• [Problem requirements] Convert every line of the records below into a JSON list of strings, one string per line, and leave out blank lines.

** START Records for processing **

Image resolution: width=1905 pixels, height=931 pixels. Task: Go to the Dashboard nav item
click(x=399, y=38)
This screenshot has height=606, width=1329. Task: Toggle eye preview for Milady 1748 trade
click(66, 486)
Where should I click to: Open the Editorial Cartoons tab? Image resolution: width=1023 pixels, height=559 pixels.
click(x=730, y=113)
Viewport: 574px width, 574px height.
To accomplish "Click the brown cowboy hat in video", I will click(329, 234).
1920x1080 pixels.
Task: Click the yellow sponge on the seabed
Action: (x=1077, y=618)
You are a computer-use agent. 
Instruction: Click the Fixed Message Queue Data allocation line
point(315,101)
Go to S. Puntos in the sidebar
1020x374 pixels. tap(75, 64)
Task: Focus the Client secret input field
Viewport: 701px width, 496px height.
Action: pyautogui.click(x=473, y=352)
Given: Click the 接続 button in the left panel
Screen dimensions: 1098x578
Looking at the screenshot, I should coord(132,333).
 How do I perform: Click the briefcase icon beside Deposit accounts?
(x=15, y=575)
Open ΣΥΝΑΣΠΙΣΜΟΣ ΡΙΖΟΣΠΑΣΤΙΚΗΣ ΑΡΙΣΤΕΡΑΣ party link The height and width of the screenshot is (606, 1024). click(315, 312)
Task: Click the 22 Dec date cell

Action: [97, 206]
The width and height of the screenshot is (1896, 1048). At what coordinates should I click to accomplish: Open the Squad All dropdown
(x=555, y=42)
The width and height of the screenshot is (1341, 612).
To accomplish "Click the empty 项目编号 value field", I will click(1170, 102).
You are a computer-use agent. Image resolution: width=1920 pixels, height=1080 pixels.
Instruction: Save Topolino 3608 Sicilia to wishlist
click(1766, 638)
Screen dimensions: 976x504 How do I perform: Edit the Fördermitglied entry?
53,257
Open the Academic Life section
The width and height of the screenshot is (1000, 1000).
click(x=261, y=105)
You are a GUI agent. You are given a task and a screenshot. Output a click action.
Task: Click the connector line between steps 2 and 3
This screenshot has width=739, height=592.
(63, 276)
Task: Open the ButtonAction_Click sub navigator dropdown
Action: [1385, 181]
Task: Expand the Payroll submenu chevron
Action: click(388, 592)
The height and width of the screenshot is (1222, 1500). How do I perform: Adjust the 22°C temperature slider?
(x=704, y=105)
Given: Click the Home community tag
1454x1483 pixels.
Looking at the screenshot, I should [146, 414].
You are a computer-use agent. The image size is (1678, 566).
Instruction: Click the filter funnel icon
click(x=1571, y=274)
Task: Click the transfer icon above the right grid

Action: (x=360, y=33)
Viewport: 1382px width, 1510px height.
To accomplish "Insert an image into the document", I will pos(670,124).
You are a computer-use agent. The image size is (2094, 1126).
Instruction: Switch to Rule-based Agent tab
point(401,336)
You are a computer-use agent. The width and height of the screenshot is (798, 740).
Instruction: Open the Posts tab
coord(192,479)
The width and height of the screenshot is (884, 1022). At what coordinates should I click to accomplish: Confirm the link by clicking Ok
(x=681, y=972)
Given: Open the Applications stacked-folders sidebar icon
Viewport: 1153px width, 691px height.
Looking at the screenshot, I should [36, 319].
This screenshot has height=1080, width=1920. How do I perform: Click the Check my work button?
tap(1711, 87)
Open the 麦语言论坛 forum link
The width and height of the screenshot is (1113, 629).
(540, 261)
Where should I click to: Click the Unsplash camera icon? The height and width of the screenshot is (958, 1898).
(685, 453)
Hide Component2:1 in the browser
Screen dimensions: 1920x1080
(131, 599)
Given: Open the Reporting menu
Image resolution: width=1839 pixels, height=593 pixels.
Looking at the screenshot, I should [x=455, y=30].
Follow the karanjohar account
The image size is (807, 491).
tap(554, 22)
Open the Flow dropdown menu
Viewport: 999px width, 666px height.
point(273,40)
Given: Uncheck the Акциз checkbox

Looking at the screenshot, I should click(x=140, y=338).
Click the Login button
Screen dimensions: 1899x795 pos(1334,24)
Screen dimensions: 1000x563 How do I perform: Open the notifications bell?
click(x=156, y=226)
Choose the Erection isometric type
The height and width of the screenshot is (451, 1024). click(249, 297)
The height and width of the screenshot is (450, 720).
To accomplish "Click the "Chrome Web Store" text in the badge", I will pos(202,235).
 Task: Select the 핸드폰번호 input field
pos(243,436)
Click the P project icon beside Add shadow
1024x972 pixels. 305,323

** END Records for processing **

• [Exercise answer]
[
  "Image resolution: width=1905 pixels, height=931 pixels. Task: Go to the Dashboard nav item",
  "click(x=399, y=38)",
  "This screenshot has height=606, width=1329. Task: Toggle eye preview for Milady 1748 trade",
  "click(66, 486)",
  "Where should I click to: Open the Editorial Cartoons tab? Image resolution: width=1023 pixels, height=559 pixels.",
  "click(x=730, y=113)",
  "Viewport: 574px width, 574px height.",
  "To accomplish \"Click the brown cowboy hat in video\", I will click(329, 234).",
  "1920x1080 pixels.",
  "Task: Click the yellow sponge on the seabed",
  "Action: (x=1077, y=618)",
  "You are a computer-use agent. ",
  "Instruction: Click the Fixed Message Queue Data allocation line",
  "point(315,101)",
  "Go to S. Puntos in the sidebar",
  "1020x374 pixels. tap(75, 64)",
  "Task: Focus the Client secret input field",
  "Viewport: 701px width, 496px height.",
  "Action: pyautogui.click(x=473, y=352)",
  "Given: Click the 接続 button in the left panel",
  "Screen dimensions: 1098x578",
  "Looking at the screenshot, I should coord(132,333).",
  " How do I perform: Click the briefcase icon beside Deposit accounts?",
  "(x=15, y=575)",
  "Open ΣΥΝΑΣΠΙΣΜΟΣ ΡΙΖΟΣΠΑΣΤΙΚΗΣ ΑΡΙΣΤΕΡΑΣ party link The height and width of the screenshot is (606, 1024). click(315, 312)",
  "Task: Click the 22 Dec date cell",
  "Action: [97, 206]",
  "The width and height of the screenshot is (1896, 1048). At what coordinates should I click to accomplish: Open the Squad All dropdown",
  "(x=555, y=42)",
  "The width and height of the screenshot is (1341, 612).",
  "To accomplish \"Click the empty 项目编号 value field\", I will click(1170, 102).",
  "You are a computer-use agent. Image resolution: width=1920 pixels, height=1080 pixels.",
  "Instruction: Save Topolino 3608 Sicilia to wishlist",
  "click(1766, 638)",
  "Screen dimensions: 976x504 How do I perform: Edit the Fördermitglied entry?",
  "53,257",
  "Open the Academic Life section",
  "The width and height of the screenshot is (1000, 1000).",
  "click(x=261, y=105)",
  "You are a GUI agent. You are given a task and a screenshot. Output a click action.",
  "Task: Click the connector line between steps 2 and 3",
  "This screenshot has width=739, height=592.",
  "(63, 276)",
  "Task: Open the ButtonAction_Click sub navigator dropdown",
  "Action: [1385, 181]",
  "Task: Expand the Payroll submenu chevron",
  "Action: click(388, 592)",
  "The height and width of the screenshot is (1222, 1500). How do I perform: Adjust the 22°C temperature slider?",
  "(x=704, y=105)",
  "Given: Click the Home community tag",
  "1454x1483 pixels.",
  "Looking at the screenshot, I should [146, 414].",
  "You are a computer-use agent. The image size is (1678, 566).",
  "Instruction: Click the filter funnel icon",
  "click(x=1571, y=274)",
  "Task: Click the transfer icon above the right grid",
  "Action: (x=360, y=33)",
  "Viewport: 1382px width, 1510px height.",
  "To accomplish \"Insert an image into the document\", I will pos(670,124).",
  "You are a computer-use agent. The image size is (2094, 1126).",
  "Instruction: Switch to Rule-based Agent tab",
  "point(401,336)",
  "You are a computer-use agent. The width and height of the screenshot is (798, 740).",
  "Instruction: Open the Posts tab",
  "coord(192,479)",
  "The width and height of the screenshot is (884, 1022). At what coordinates should I click to accomplish: Confirm the link by clicking Ok",
  "(x=681, y=972)",
  "Given: Open the Applications stacked-folders sidebar icon",
  "Viewport: 1153px width, 691px height.",
  "Looking at the screenshot, I should [36, 319].",
  "This screenshot has height=1080, width=1920. How do I perform: Click the Check my work button?",
  "tap(1711, 87)",
  "Open the 麦语言论坛 forum link",
  "The width and height of the screenshot is (1113, 629).",
  "(540, 261)",
  "Where should I click to: Click the Unsplash camera icon? The height and width of the screenshot is (958, 1898).",
  "(685, 453)",
  "Hide Component2:1 in the browser",
  "Screen dimensions: 1920x1080",
  "(131, 599)",
  "Given: Open the Reporting menu",
  "Image resolution: width=1839 pixels, height=593 pixels.",
  "Looking at the screenshot, I should [x=455, y=30].",
  "Follow the karanjohar account",
  "The image size is (807, 491).",
  "tap(554, 22)",
  "Open the Flow dropdown menu",
  "Viewport: 999px width, 666px height.",
  "point(273,40)",
  "Given: Uncheck the Акциз checkbox",
  "Looking at the screenshot, I should click(x=140, y=338).",
  "Click the Login button",
  "Screen dimensions: 1899x795 pos(1334,24)",
  "Screen dimensions: 1000x563 How do I perform: Open the notifications bell?",
  "click(x=156, y=226)",
  "Choose the Erection isometric type",
  "The height and width of the screenshot is (451, 1024). click(249, 297)",
  "The height and width of the screenshot is (450, 720).",
  "To accomplish \"Click the \"Chrome Web Store\" text in the badge\", I will pos(202,235).",
  " Task: Select the 핸드폰번호 input field",
  "pos(243,436)",
  "Click the P project icon beside Add shadow",
  "1024x972 pixels. 305,323"
]